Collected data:

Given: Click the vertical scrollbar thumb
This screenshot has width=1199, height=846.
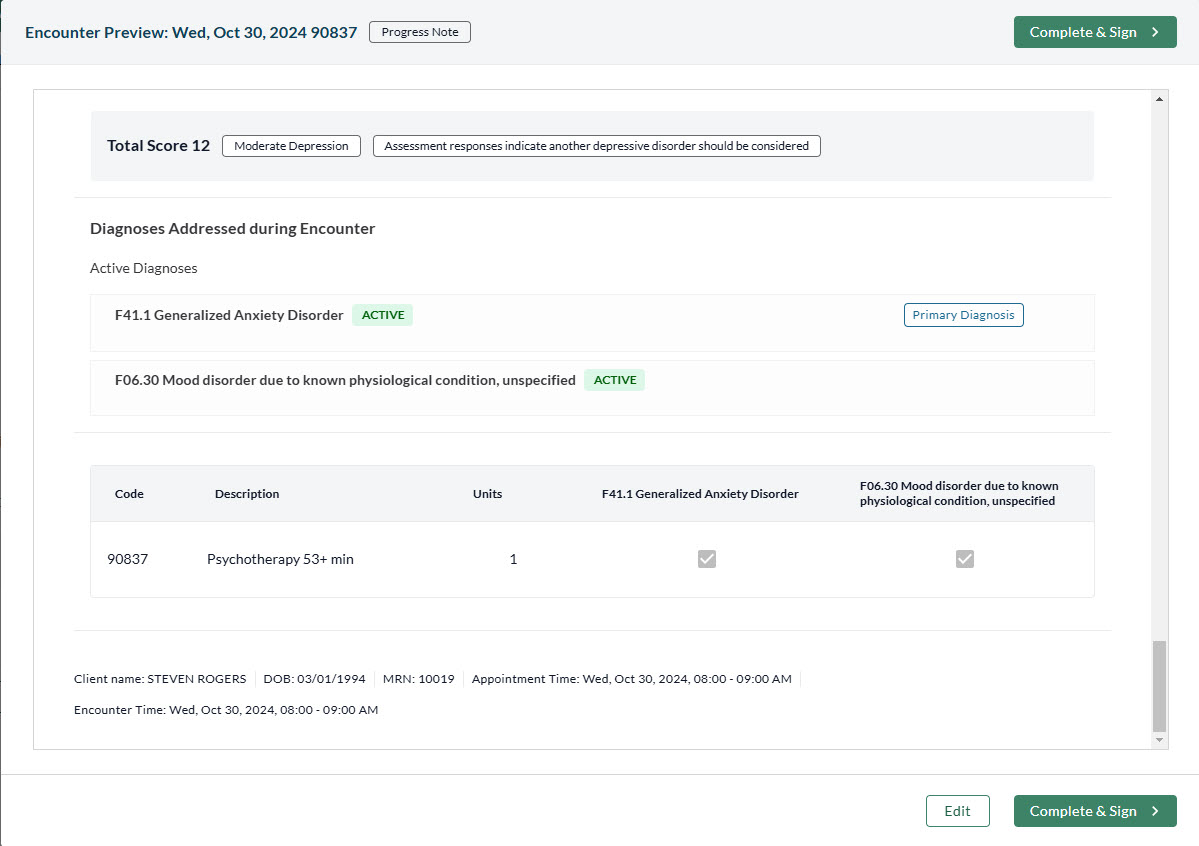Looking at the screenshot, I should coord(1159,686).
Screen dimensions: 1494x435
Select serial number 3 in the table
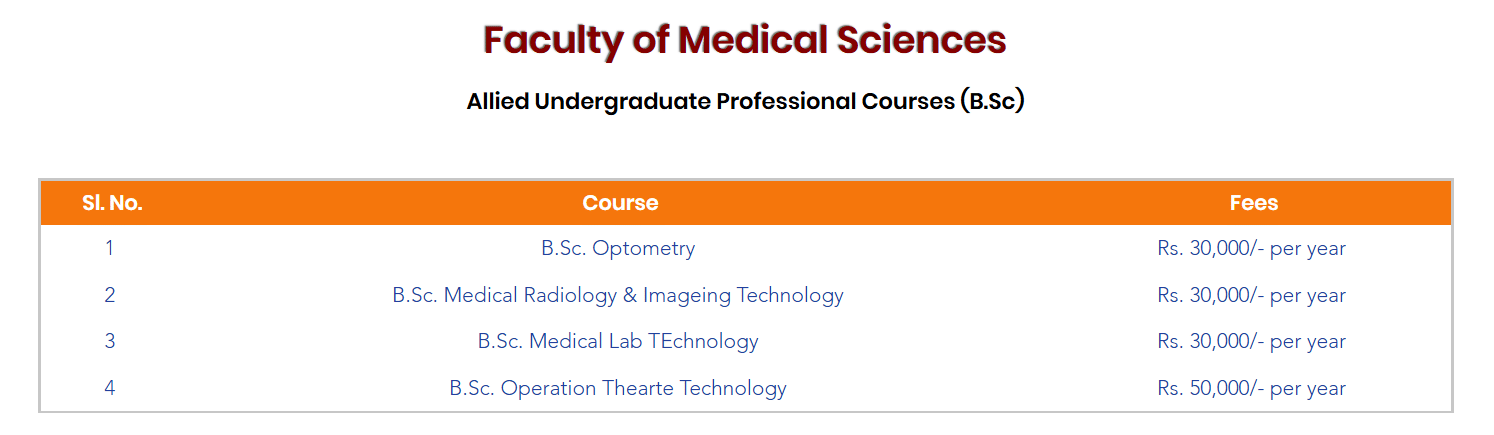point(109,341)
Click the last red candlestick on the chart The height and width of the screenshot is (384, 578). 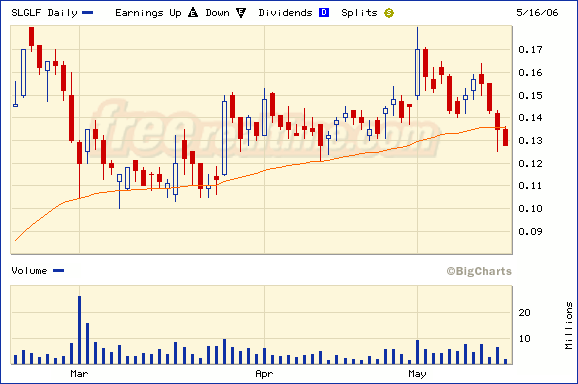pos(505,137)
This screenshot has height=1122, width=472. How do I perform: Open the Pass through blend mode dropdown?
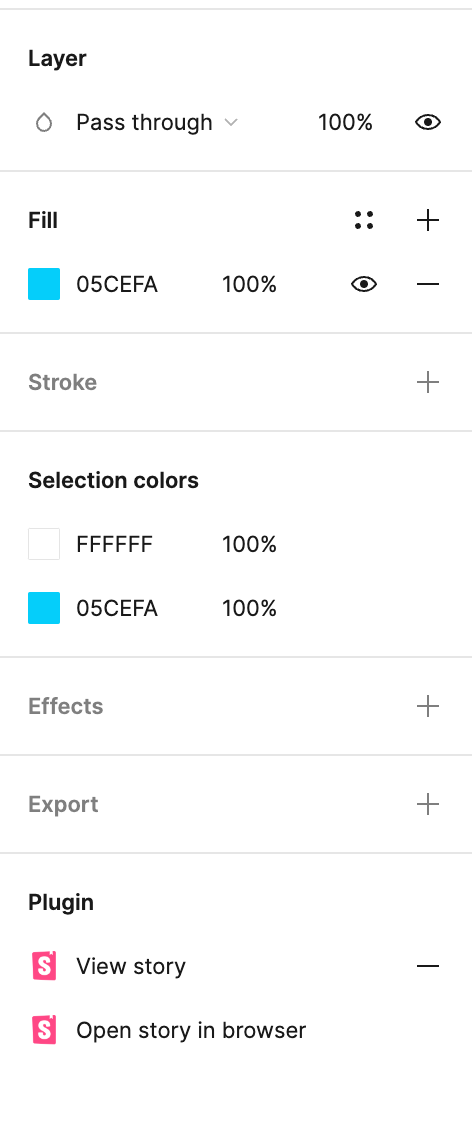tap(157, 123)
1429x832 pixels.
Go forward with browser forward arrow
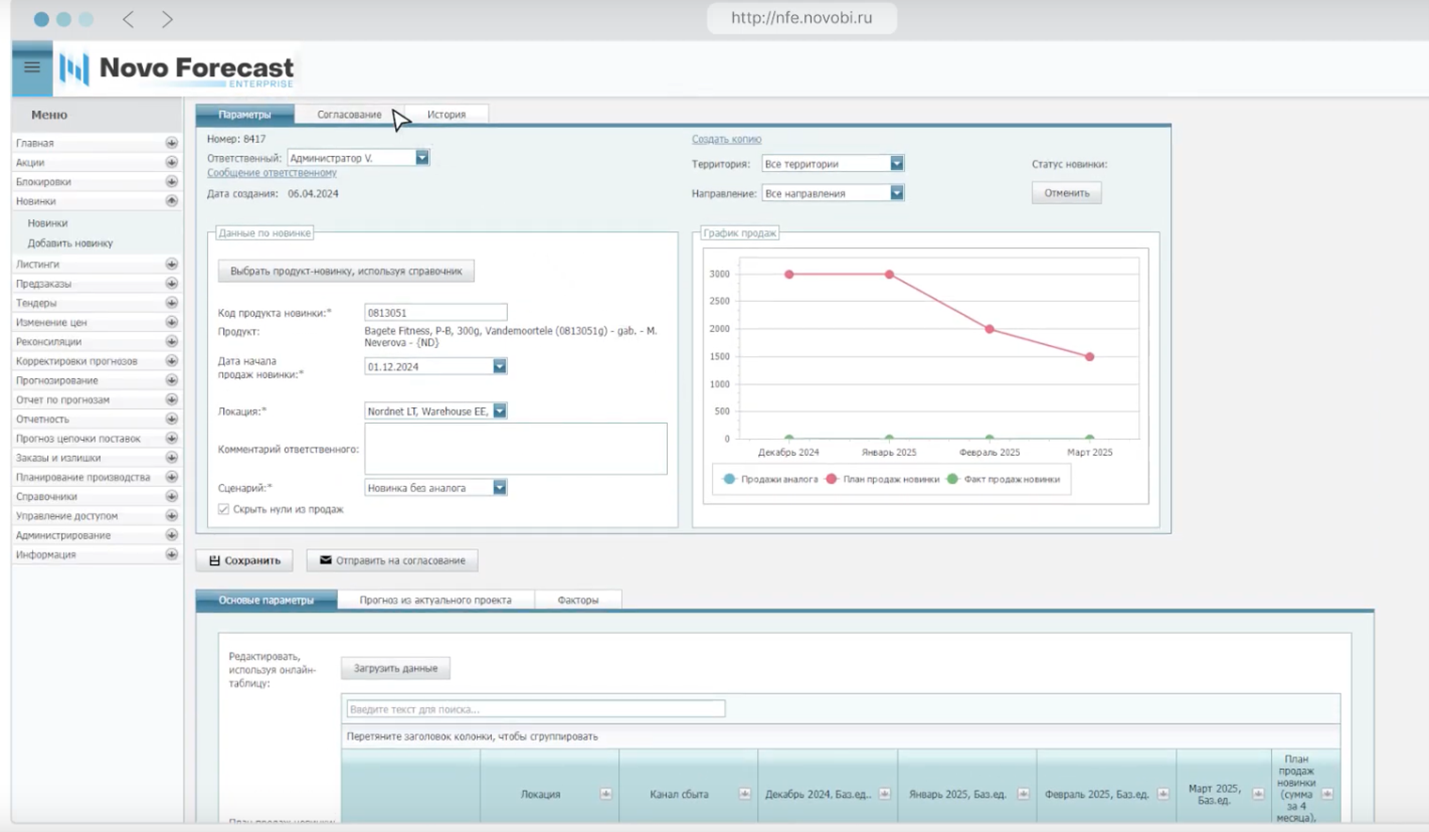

* * *

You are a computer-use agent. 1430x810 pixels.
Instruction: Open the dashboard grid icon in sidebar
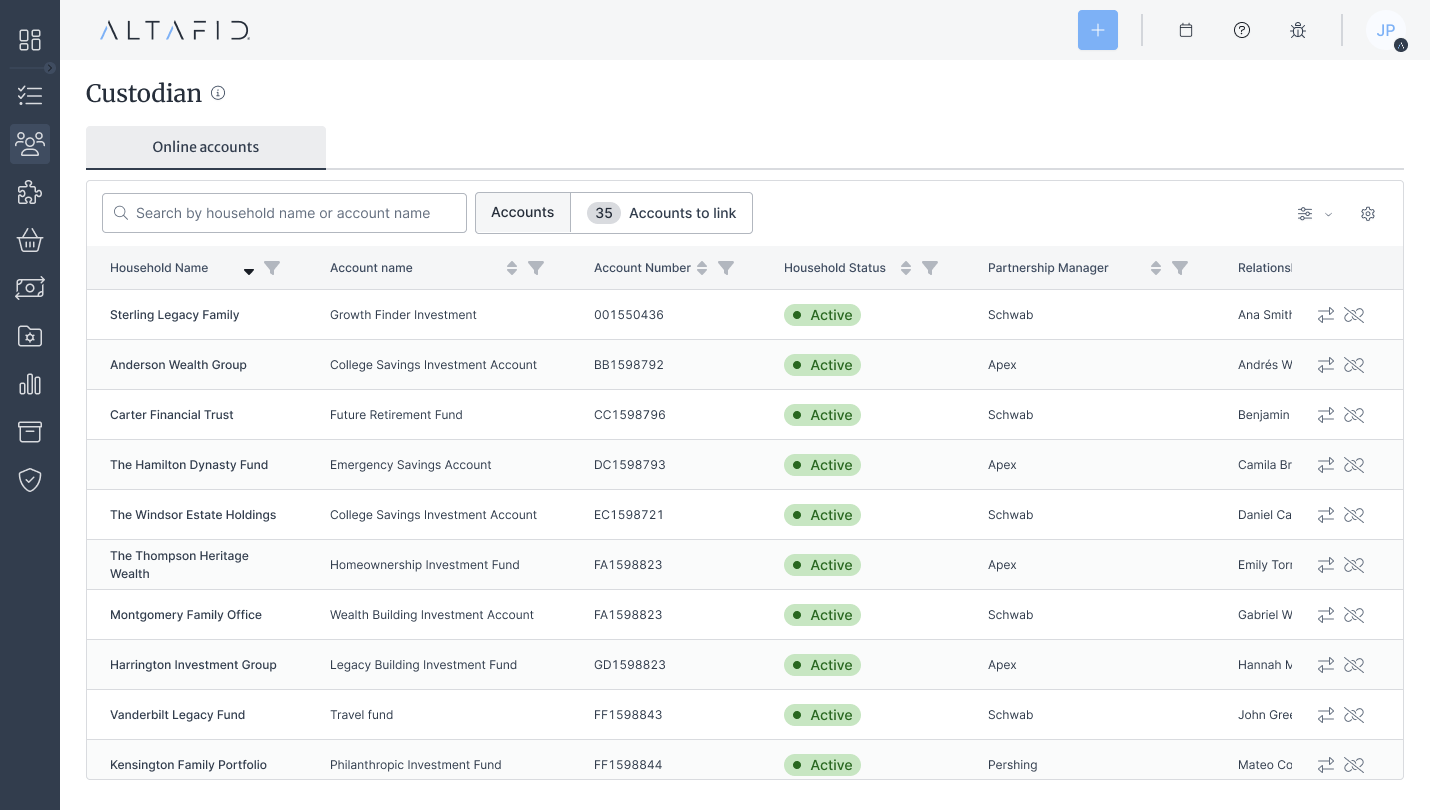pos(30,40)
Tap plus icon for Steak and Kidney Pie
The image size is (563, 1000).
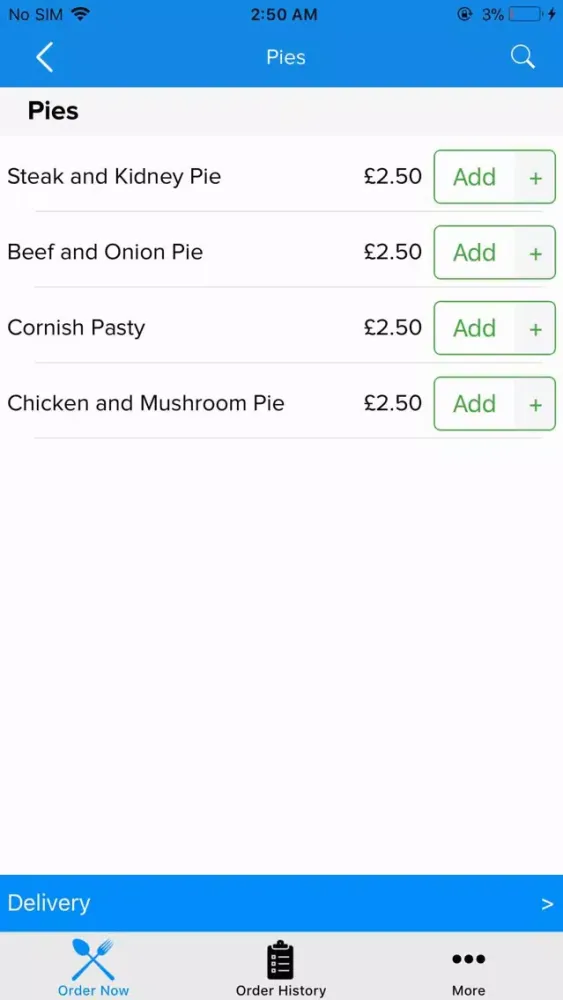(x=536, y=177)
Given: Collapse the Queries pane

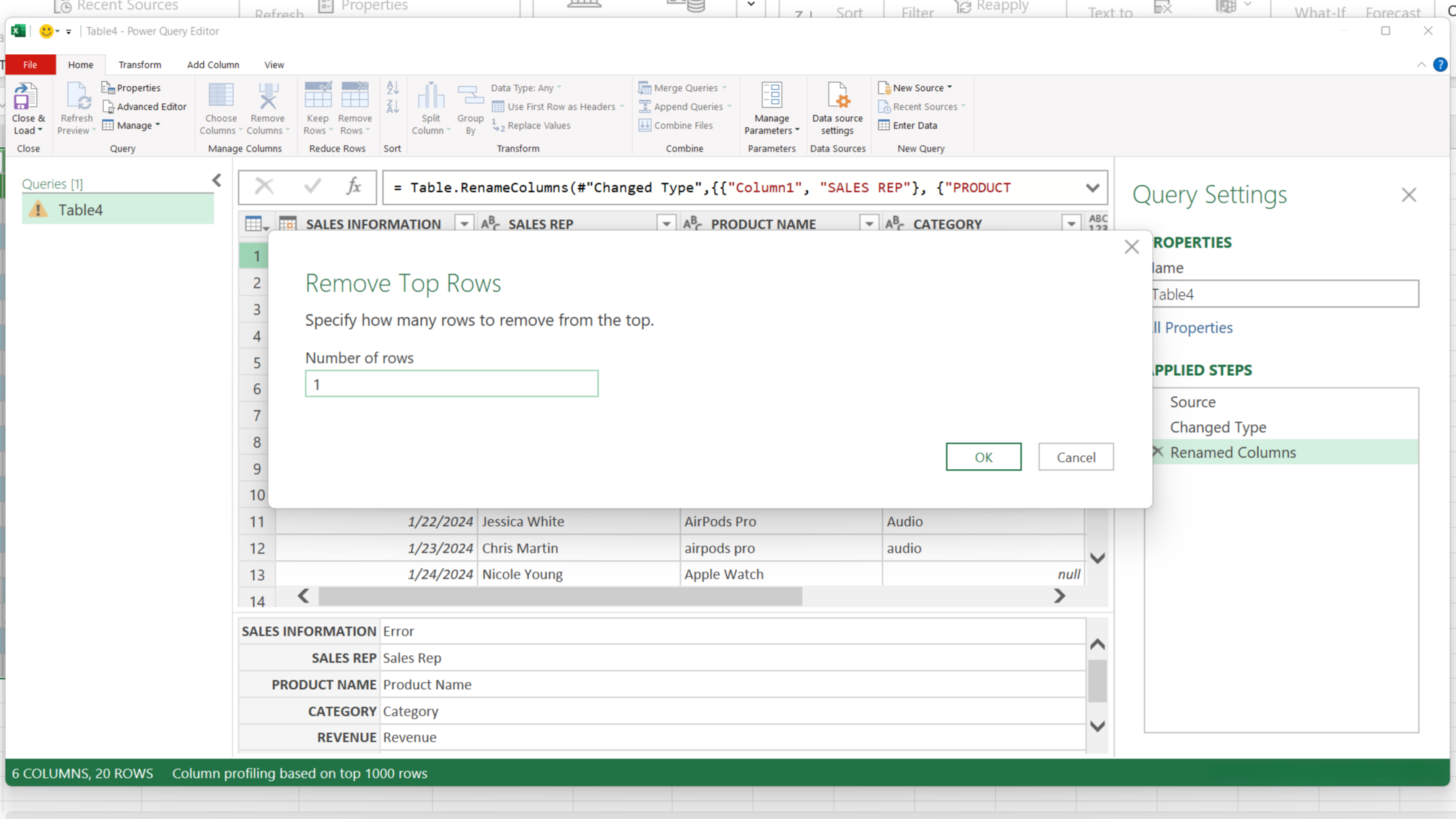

§ **What to work on**: Of the lines above, copy only those from the one holding "This screenshot has height=1122, width=472." to the one holding "Go forward with browser forward arrow", both included, and exclude every image.

§ **Output for this task**:
This screenshot has height=1122, width=472. How do I perform: Open the Pass through blend mode dropdown?
tap(157, 123)
1429x832 pixels.
Go forward with browser forward arrow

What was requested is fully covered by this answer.